Information given Block Start
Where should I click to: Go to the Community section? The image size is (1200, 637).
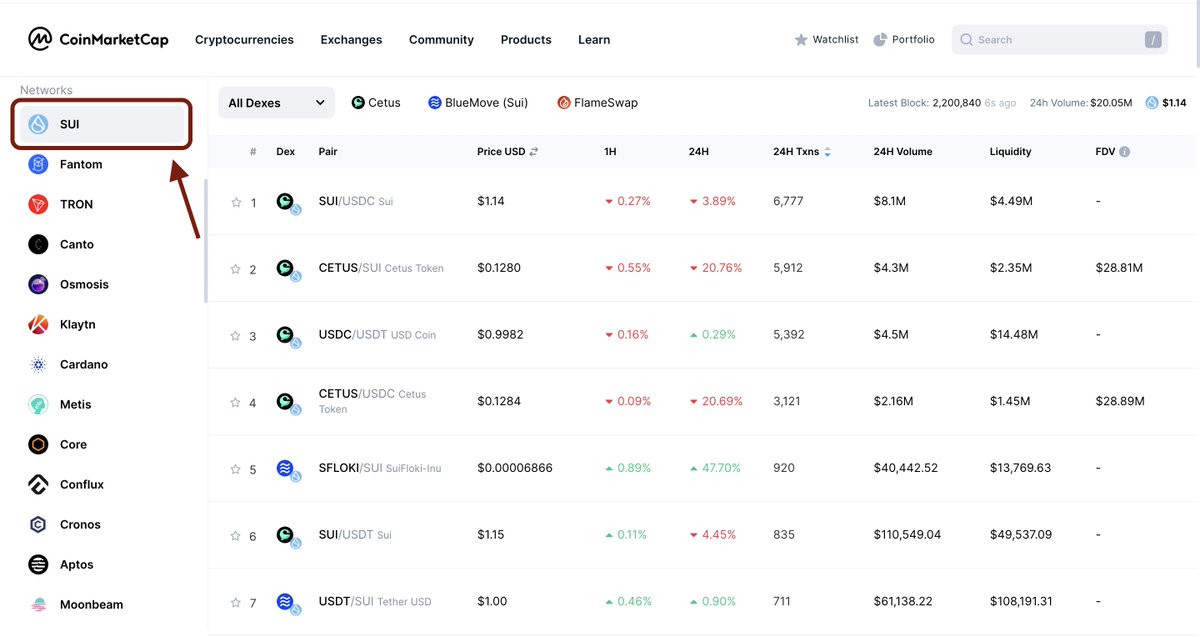(441, 39)
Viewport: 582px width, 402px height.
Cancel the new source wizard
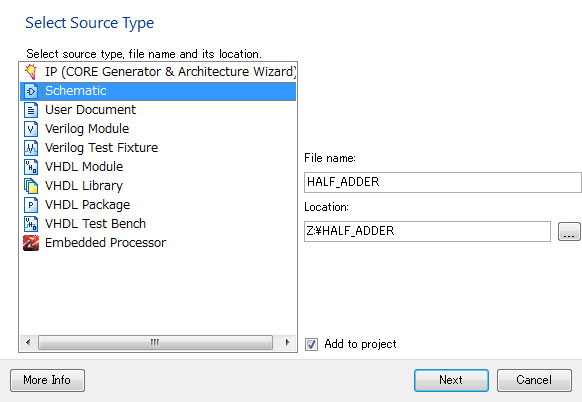pyautogui.click(x=534, y=380)
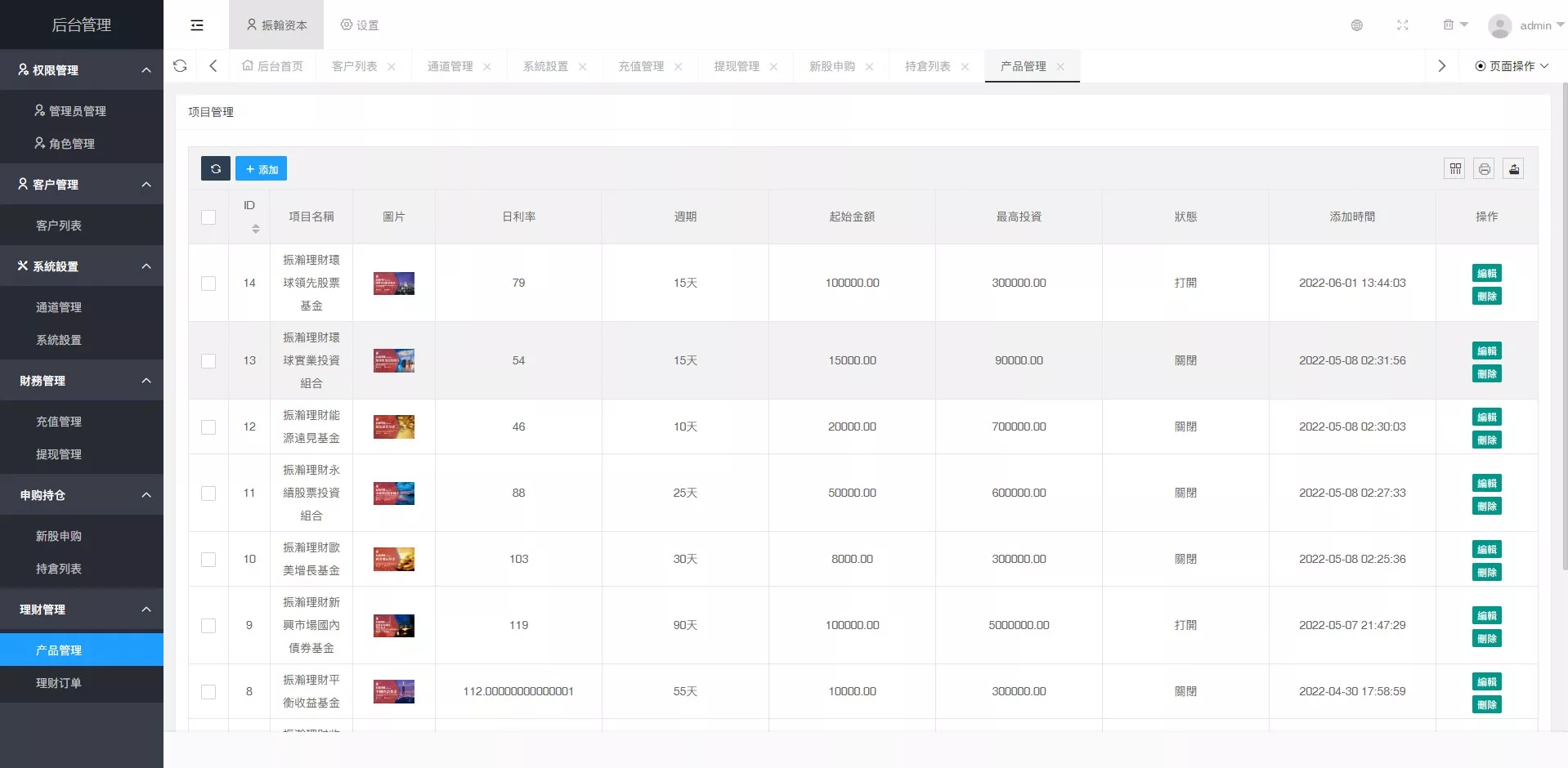
Task: Open 理财订单 in the sidebar
Action: [x=59, y=683]
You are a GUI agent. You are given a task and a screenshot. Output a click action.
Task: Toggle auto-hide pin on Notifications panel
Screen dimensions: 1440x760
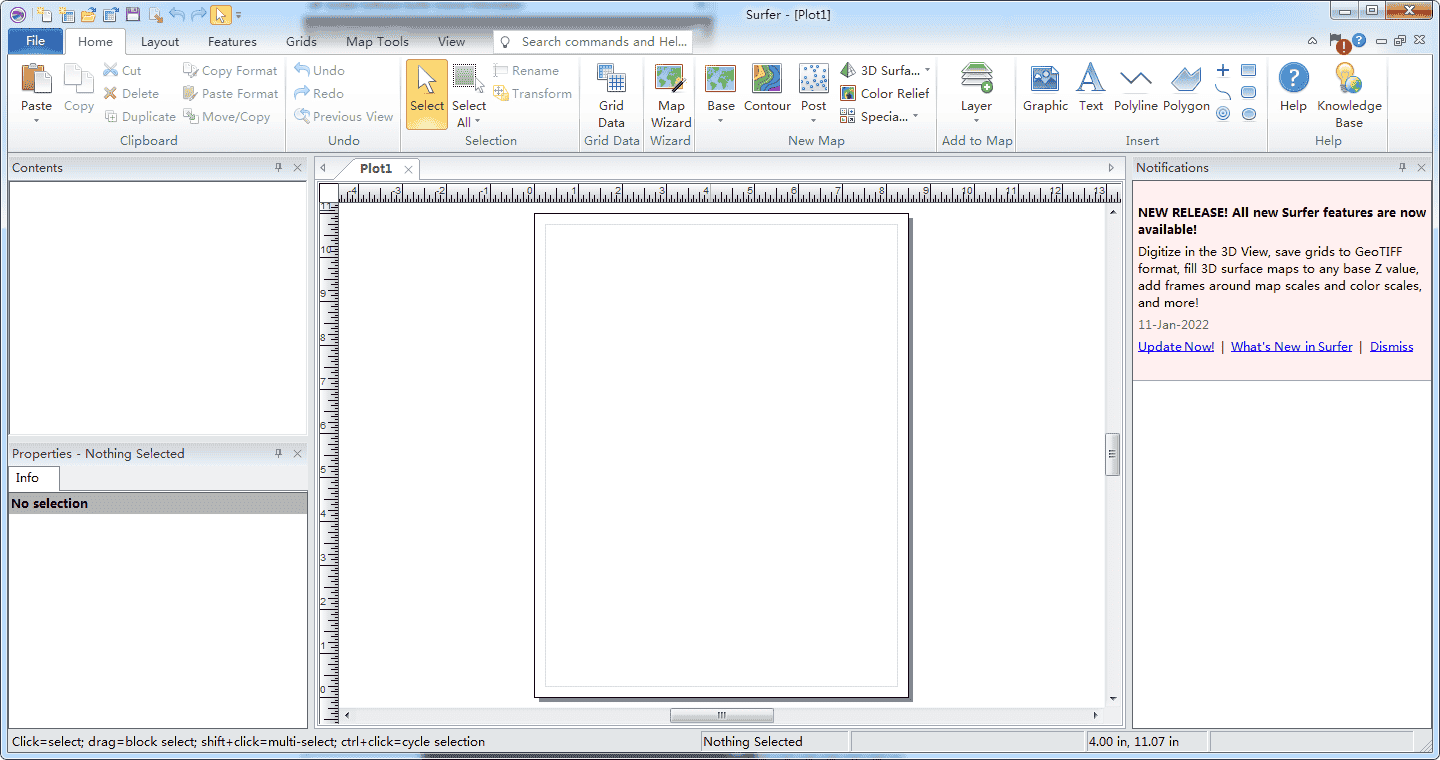pyautogui.click(x=1403, y=168)
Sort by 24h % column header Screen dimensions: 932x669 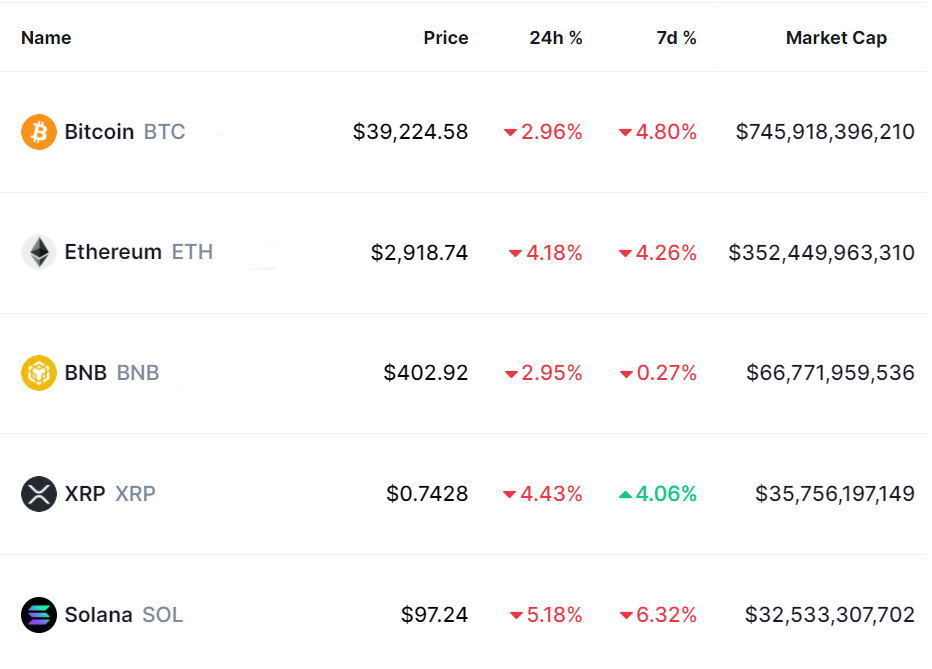tap(556, 38)
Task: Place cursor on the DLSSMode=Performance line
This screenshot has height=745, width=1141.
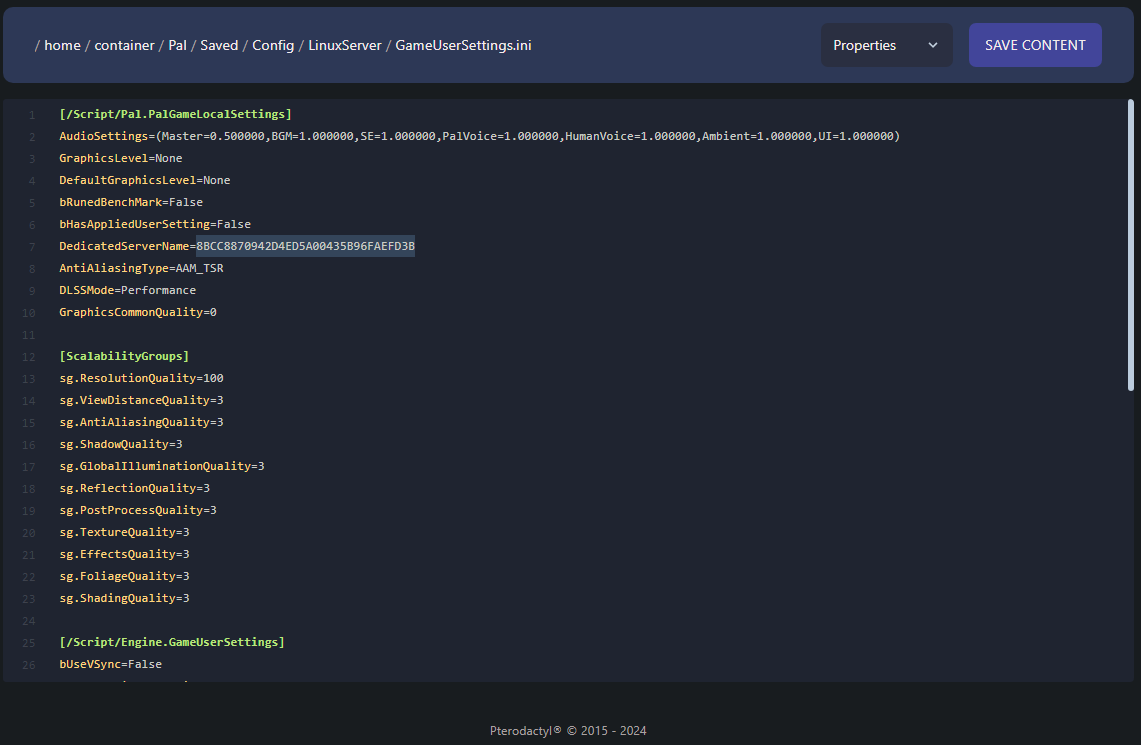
Information given Block End
## Action item
Show all of the lines above in which "screenshot" is present.

## Your solution
You are a GUI agent. You are given a task and a screenshot. Output a click action.
This screenshot has height=745, width=1141.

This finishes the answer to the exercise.